# Textauszug:
'''
Fall es dir hilft, habe ich dir mal die Uterschieden swischen Full HD und WQHD anhand von einer Folge Big Bang Theory dargestellt:



			Dieser Inhalt steht nur eingeloggten Mitgliedern zur Verfügung.
        



Die native auflösung ist WQHD, das Video hat 1920*1080 Bildpunkte
Mfg, Robin


----------



## Pixy (22. September 2011)

Pagz schrieb:


> Fall es dir hilft, habe ich dir mal die Uterschieden swischen Full HD und WQHD anhand von einer Folge Big Bang Theory dargestellt:
> 
> 
> 
> ...


 
Wieso habt ihr alle immer diese genialen Desktopbilder mit Temperaturanzeige, Uhrzeit usw.
Wo bzw. wie macht man diese individuellen Desktopbilder?

Sorry, gehört jetzt nicht zum eigentlichen Thema.


----------



## Domowoi (22. September 2011)
'''
# Aufgabe:
Gib den Forenauszug über Full HD und WQHD vollständig und Wort für Wort wieder. Für die folgende Liste spielt das keine Rolle.

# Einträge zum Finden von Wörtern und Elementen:
'''
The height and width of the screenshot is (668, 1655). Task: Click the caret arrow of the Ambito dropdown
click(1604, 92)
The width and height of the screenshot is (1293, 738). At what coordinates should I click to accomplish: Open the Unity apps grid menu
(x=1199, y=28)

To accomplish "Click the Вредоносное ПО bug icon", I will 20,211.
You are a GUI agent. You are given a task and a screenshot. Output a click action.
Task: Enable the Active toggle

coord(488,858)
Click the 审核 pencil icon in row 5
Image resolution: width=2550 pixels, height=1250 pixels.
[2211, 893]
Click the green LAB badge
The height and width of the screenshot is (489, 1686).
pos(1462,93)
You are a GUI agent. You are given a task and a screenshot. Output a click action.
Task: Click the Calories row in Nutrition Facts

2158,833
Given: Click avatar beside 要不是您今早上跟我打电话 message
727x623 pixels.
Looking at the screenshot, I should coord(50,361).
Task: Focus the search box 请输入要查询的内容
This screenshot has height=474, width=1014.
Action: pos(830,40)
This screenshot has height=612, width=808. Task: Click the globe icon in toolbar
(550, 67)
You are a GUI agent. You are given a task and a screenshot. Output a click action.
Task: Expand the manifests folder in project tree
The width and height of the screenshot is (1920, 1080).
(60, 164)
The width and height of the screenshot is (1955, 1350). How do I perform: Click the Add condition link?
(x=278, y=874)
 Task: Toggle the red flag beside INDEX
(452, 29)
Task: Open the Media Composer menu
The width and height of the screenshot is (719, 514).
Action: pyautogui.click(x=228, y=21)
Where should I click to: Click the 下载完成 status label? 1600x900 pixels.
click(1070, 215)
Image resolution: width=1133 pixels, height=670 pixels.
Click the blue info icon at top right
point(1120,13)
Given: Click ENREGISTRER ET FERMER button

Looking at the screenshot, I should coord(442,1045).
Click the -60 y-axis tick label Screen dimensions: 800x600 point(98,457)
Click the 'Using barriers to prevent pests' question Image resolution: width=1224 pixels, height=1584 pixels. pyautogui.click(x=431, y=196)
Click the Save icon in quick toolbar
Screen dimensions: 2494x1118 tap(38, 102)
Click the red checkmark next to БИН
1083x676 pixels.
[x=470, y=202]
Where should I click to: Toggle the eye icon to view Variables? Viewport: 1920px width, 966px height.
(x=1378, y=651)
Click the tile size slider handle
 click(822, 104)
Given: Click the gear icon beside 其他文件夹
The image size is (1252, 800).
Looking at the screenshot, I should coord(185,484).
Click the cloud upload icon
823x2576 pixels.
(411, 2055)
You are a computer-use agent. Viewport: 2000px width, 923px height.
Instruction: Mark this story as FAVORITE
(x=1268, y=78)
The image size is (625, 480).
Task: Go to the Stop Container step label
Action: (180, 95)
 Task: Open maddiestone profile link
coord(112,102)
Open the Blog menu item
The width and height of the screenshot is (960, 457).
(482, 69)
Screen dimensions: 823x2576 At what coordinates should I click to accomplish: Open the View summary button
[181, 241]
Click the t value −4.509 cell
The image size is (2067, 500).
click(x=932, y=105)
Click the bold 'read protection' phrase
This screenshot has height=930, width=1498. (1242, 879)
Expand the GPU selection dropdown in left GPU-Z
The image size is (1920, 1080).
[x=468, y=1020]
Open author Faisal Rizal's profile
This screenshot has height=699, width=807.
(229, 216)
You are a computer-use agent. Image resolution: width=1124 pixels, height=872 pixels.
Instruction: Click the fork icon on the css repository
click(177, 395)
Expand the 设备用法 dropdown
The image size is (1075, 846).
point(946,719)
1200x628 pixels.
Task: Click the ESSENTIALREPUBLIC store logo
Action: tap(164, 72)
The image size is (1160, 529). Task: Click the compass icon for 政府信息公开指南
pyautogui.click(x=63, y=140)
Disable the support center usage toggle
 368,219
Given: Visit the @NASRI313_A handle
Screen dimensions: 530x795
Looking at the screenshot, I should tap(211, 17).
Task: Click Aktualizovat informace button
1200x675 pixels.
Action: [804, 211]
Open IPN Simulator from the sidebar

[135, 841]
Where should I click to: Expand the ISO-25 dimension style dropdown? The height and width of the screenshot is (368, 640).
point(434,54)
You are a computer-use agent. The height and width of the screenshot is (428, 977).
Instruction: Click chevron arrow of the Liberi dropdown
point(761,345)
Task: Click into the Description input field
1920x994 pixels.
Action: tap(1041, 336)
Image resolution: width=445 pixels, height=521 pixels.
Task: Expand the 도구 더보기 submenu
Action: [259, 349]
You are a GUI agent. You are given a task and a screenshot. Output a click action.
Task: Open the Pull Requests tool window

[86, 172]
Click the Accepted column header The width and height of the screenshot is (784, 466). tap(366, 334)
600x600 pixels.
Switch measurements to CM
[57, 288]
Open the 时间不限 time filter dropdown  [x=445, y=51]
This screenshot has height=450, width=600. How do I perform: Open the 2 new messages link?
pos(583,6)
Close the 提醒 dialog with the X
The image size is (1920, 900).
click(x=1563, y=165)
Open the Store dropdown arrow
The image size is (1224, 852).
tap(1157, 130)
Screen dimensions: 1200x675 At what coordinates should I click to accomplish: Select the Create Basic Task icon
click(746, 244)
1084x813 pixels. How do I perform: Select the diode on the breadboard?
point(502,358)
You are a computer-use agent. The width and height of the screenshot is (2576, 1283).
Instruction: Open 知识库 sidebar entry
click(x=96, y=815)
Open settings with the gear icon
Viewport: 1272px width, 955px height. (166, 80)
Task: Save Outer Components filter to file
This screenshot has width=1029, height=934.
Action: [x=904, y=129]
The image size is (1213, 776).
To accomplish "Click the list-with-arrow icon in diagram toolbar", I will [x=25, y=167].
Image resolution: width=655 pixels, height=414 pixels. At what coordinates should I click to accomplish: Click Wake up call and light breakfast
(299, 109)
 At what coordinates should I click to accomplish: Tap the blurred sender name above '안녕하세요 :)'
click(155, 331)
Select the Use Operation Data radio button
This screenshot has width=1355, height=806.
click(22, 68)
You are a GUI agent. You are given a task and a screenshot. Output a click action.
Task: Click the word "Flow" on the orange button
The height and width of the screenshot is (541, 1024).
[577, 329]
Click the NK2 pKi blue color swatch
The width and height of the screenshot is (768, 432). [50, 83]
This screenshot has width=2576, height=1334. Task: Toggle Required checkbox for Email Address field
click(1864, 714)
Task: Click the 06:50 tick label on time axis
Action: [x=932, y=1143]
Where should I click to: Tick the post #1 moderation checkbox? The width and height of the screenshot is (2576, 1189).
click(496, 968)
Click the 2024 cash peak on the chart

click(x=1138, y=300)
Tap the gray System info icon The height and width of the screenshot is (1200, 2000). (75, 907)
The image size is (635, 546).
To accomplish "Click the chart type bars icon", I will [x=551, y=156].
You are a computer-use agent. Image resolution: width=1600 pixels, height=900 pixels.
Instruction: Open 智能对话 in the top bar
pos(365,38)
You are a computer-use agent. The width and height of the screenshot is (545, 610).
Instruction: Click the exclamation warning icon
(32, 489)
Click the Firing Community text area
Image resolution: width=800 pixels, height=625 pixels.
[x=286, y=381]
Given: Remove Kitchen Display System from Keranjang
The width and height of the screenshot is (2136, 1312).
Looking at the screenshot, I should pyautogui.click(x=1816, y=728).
'''
# Antwort:
Fall es dir hilft, habe ich dir mal die Uterschieden swischen Full HD und WQHD anhand von einer Folge Big Bang Theory dargestellt:



			Dieser Inhalt steht nur eingeloggten Mitgliedern zur Verfügung.
        



Die native auflösung ist WQHD, das Video hat 1920*1080 Bildpunkte
Mfg, Robin


----------



## Pixy (22. September 2011)

Pagz schrieb:


> Fall es dir hilft, habe ich dir mal die Uterschieden swischen Full HD und WQHD anhand von einer Folge Big Bang Theory dargestellt:
> 
> 
> 
> ...


 
Wieso habt ihr alle immer diese genialen Desktopbilder mit Temperaturanzeige, Uhrzeit usw.
Wo bzw. wie macht man diese individuellen Desktopbilder?

Sorry, gehört jetzt nicht zum eigentlichen Thema.


----------



## Domowoi (22. September 2011)